Get yourself a copy. It's on amazon at 

Sunday, June 21, 2015

More than just the Anancy stories

Thinking about the far away days when there was no television, and home entertainment was only radio or storytelling for the children in the yard at nights, if you were lucky to have parents or any adults who had not yet divorced themselves from their rural connections and had a fount of these stories to share.

     The stories were very scary and to hear the adults tell it, even more so in the rural setting where the only light was from the moon as they gathered in front of someone's house to hear about the hauntings of duppies or the antics of Anancy. Many are the stories about not being able to walk home in the country darkness, especially if alone.

But, what I have come to realize is that the greater part of the experience was the sense of community; the coming together, the feeling of camaraderie as people laughed together or commented on aspects of the story or added their own witty comments. It was also a learning experience for the children as the adults commented on the wisdom or error of the ways of the characters in the stories.

Domestic entertainment today is fast becoming an individual event, between the I -phones and I -pads and I -tablets and I - laptops . . . you name it everything is now I. Even the gathering of the family  in the living room to watch television together is fast becoming a thing of the past as each person does his/her  own thing on some electronic devise. Such a loss.

Wednesday, June 10, 2015

More suggestions for summer reading

Johnny gets a quaint pet, a goat he names ‘Gringo’, which changes his plans for the summer holidays in surprising ways. Jillian, his sister, tells the story of that strange summer with ‘Gringo’.

Drog is a dreggen. He lives in Dreggae Land and can speak only in rhyme. When Shannon and Grandma visit him he has a big lump on his head. Shannon and Grandma go on a wild adventure as they try to reduce the lump on Drog's head, so that he can go to a party later. Problem solved, Drog sings:
Give thanks!  Give thanks!
I’ll play no more pranks.
I’ll never again jump too high
to try to catch a butterfly.
Drog: A Dreggen Story is the first in a series of three books. The other two are:
• Seven Little Dreggenettes & One Deggae Dreggenling
•   Now We Don’t Have to Rhyme All of the Time

The environment of the Caribbean is perhaps the most important economic asset that is common to the region.  However, recent developments have led to a serious risk—one which imperils the natural picturesque beauty of the region.  Thus, the need arises to reach out to the children of Jamaica and the Caribbean with an impassioned plea to save the environment.   ‘Juicebox and Scandal’ is a collection of three exciting stories featuring colourful Jamaican characters and scenarios.  These stories stimulate the imagination and promote the worldwide message of environmental conservation and preservation.  Each story contains a distinct Caribbean flavour designed to attract children of varying ages, tastes and interests.

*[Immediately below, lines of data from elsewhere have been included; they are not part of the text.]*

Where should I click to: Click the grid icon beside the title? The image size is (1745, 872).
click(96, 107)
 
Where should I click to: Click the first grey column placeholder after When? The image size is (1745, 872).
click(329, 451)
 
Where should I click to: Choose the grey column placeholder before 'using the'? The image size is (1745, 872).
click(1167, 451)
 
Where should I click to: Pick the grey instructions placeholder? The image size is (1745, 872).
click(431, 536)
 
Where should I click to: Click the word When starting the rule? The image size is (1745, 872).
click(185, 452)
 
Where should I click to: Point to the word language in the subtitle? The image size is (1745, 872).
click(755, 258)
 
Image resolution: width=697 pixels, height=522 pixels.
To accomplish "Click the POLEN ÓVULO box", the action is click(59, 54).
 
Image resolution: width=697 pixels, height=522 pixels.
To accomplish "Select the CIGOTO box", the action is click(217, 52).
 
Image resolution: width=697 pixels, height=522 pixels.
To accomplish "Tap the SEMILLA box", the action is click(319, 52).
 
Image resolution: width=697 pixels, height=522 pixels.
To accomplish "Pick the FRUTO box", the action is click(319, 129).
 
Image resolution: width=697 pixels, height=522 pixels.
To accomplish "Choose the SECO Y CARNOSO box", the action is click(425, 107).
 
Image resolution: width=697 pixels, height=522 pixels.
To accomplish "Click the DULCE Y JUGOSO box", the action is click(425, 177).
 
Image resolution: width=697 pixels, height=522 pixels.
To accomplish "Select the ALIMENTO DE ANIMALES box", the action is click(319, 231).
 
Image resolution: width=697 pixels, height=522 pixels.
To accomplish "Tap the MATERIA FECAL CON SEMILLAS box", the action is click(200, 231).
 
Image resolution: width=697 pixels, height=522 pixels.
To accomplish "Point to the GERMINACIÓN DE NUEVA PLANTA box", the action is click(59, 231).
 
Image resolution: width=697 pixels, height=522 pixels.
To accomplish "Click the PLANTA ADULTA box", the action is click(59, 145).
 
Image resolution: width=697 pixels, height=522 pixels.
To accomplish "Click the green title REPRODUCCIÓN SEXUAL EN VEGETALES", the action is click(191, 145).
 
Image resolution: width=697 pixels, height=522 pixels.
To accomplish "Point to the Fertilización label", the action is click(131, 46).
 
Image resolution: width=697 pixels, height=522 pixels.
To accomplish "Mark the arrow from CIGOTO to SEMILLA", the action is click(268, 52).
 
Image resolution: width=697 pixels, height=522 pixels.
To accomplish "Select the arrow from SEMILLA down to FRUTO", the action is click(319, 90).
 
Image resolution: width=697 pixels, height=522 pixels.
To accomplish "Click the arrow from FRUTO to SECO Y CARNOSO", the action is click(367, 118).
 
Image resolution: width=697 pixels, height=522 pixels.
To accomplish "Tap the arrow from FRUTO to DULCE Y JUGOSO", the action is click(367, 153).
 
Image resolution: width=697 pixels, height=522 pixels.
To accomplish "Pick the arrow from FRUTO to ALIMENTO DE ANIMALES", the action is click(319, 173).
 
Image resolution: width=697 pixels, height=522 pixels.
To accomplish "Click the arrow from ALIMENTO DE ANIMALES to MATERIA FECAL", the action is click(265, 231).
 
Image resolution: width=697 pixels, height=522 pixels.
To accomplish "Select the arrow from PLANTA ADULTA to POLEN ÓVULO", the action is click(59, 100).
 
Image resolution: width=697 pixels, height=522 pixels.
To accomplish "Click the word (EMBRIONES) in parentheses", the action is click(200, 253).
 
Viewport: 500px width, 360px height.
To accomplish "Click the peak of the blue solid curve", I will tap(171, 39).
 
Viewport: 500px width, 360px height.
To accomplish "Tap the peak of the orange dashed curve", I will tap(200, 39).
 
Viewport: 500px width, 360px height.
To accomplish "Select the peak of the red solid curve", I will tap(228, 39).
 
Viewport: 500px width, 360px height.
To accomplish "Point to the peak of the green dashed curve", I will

 RAMGOAT DASHALONG is the name of a 'bush' used to make tea in Jamaica. In the title story Errol's grandmother, Ganje, makes tea with seven kinds of bushes to help them through their early morning dangerous journey in one of Kingston's inner city areas. Every morning they drink this tea with surprising results. Things go well for a time, but one morning Ganje doesn't have one of the recommended 'bushes' and makes the tea with only six of them. The result is both terrifying and amusing. The stories in this collection deal with the special divide between what we call reality and the surreal. The dividing line is sometimes obscure and so we talk of magic. Magic means different things to different people. Many traditional Caribbean stories deal with 'bad' magic- obeah and so on, and some have really devilish and frightening characters. I was interested in bringing magic into the world of the modern child who perhaps has a different definiton (or no definition ) of magic. The children in these stories are ordinary, everyday children caught up in expereinces which beg the question - what really happened?

Jamaican stories from country life and city life, drawn on the author’s experiences and the stories told to her as a child.